In cases like this one, in which a prisoner alleges that he received some treatment for his medical condition, but contends that the treatment was inadequate, the relevant question is whether the medical provider's actions were "such a substantial departure from accepted professional judgment, practice, or standard, as to demonstrate that the person responsible actually did not base the decision on such a judgment." Estate of Cole by Pardue v. Fromm, 94 F.3d 254, 261-62 (7th Cir. 1996). In such cases, courts must defer to a medical professional's treatment decision unless no minimally competent professional would have chosen the same course of treatment under the circumstances. Pyles v. Fahim, 771 F.3d 403, 409 (7th Cir. 2014). A "[d]isagreement between a prisoner and his doctor, or even between two medical professionals, about the proper course of treatment generally is insufficient, by itself, to establish an Eighth Amendment violation." Id. But a medical provider may violate the Eighth Amendment if the provider prescribes a course of treatment without exercising medical judgment or one that the provider knows will be ineffective. Whiting v. Wexford Health Sources, Inc., 839 F.3d 658, 662-63 (7th Cir. 2016).

Evidence sufficient to create a jury question might include the obviousness of the risk from a particular course of medical treatment, the defendant's persistence in "a course of treatment known to be ineffective" or proof that the defendant's treatment decision departed so radically from "accepted professional judgment, practice, or standards" that a jury may reasonably infer that the decision was not based on professional judgment. Whiting, 839 F.3d at 662-63. A medical professional's choice to pursue an "easier and less efficacious treatment" or "a non-trivial delay in treating serious pain" may also support a claim of deliberate indifference. Berry v. Peterman, 604 F.3d 435, 441 (7th Cir. 2010) (citation omitted).
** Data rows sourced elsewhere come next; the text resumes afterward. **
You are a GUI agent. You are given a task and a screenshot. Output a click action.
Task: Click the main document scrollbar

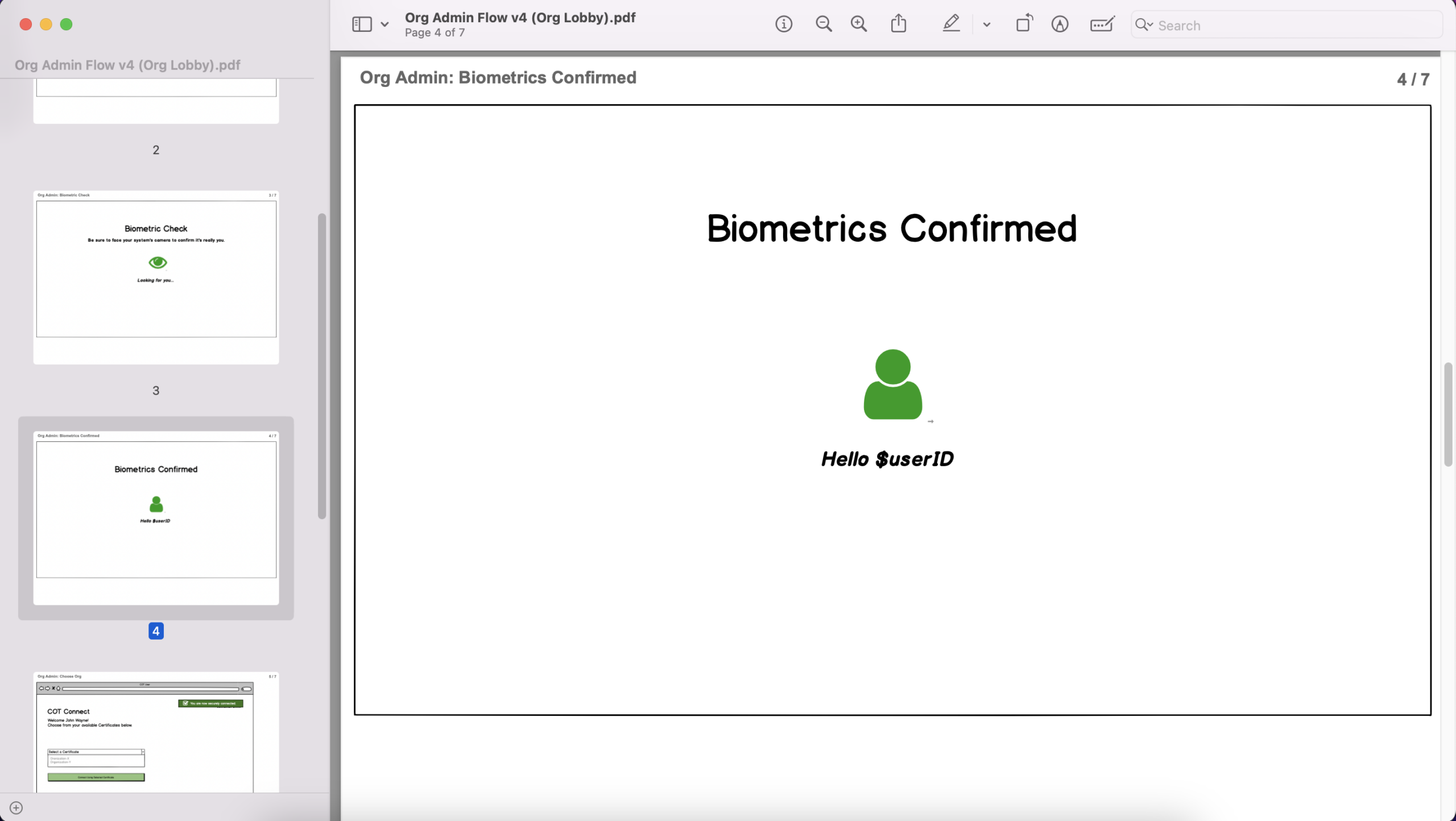pos(1448,414)
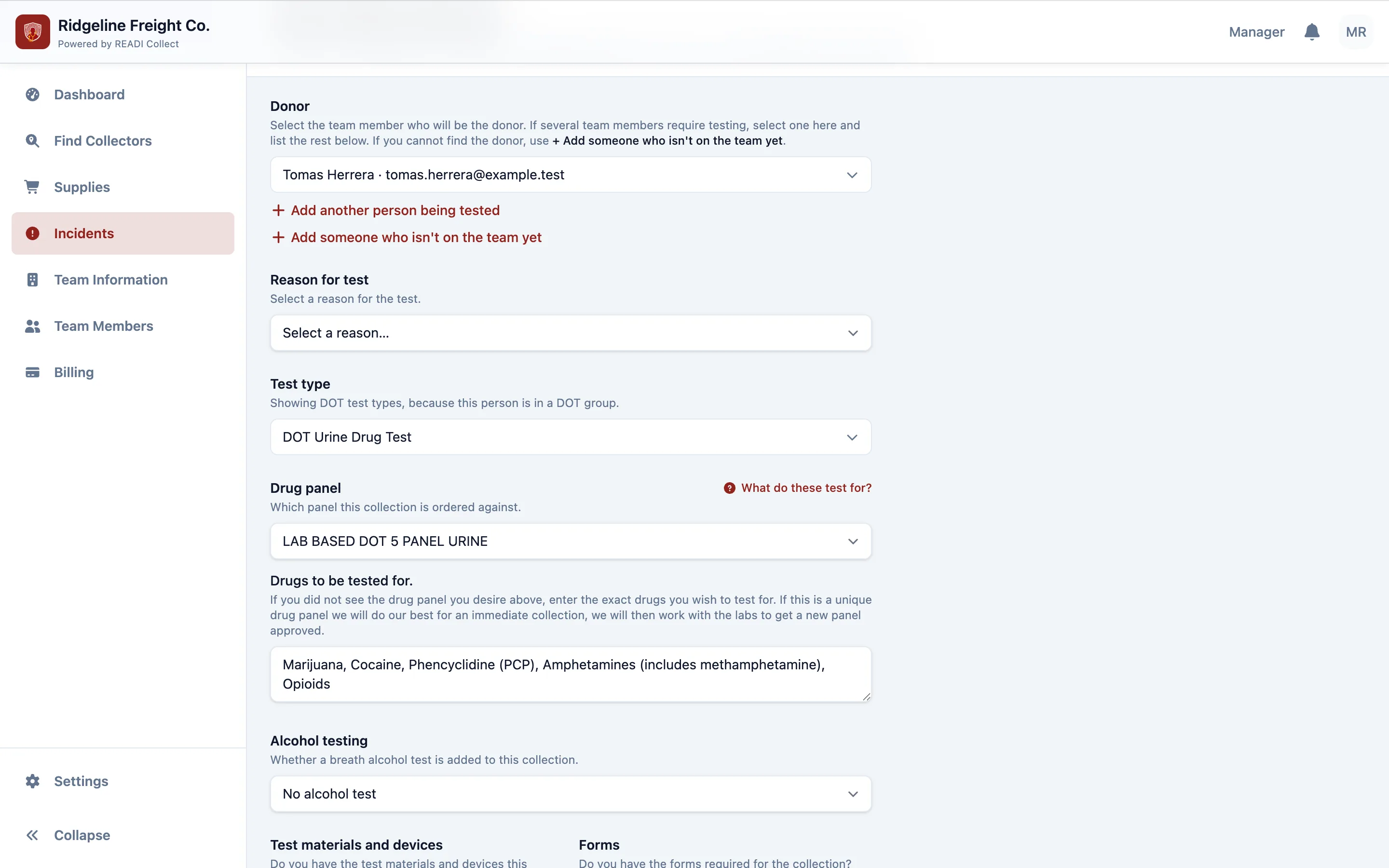
Task: Open the DOT Urine Drug Test type dropdown
Action: (571, 437)
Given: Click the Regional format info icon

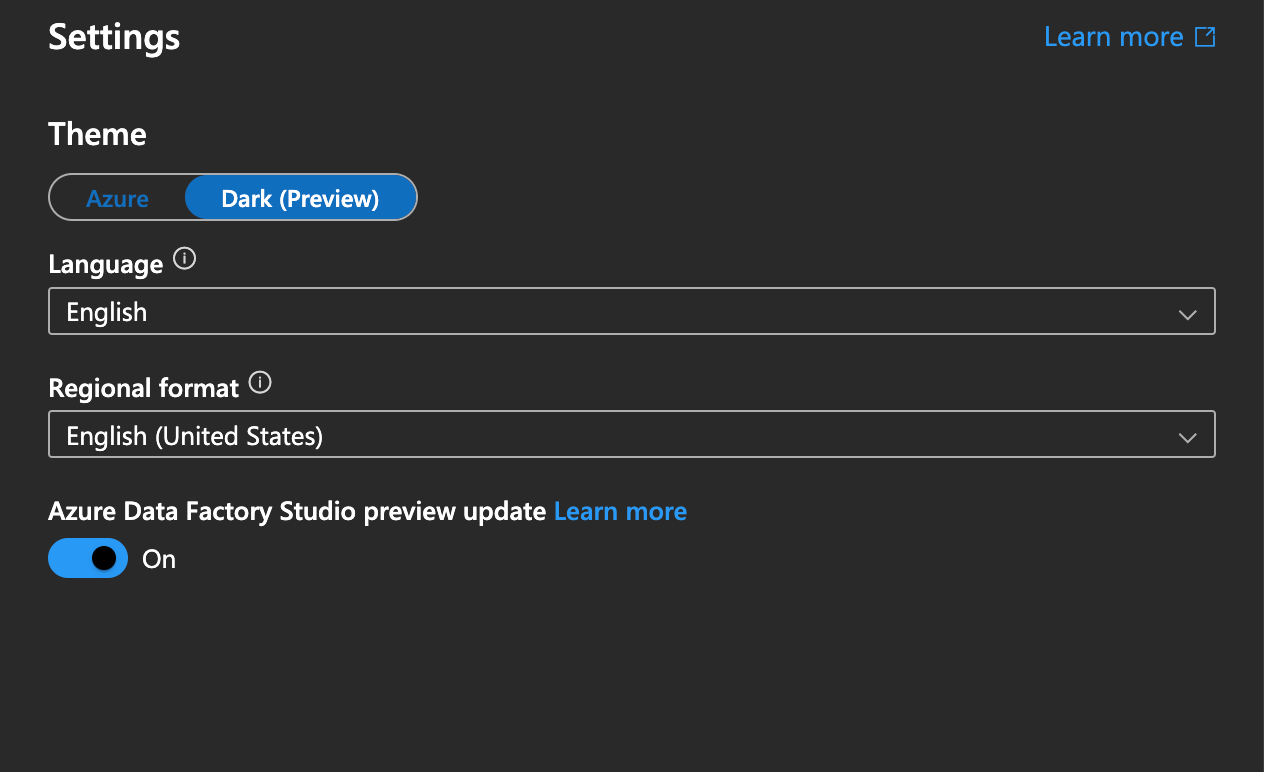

Finally, a medical provider cannot be held liable for deliberate indifference under 42 U.S.C. § 1983 unless the provider was personally involved with the prisoner's medical care or treatment. Gayton v. McCoy, 593 F.3d 610, 612 (7th Cir. 2010) (granting summary judgment for defendants who did not know about plaintiff's condition or requests for medical attention); Aponte v. Suliene, Case No. 14-cv-132-jdp, 2016 U.S. Dist. LEXIS 116843, at *20- 21 (W.D. Wis. Aug. 30, 2016) (granting defendant's motion for summary judgment because defendant was not personally involved in scheduling or allegedly depriving the plaintiff of an earlier off-site appointment for staple removal).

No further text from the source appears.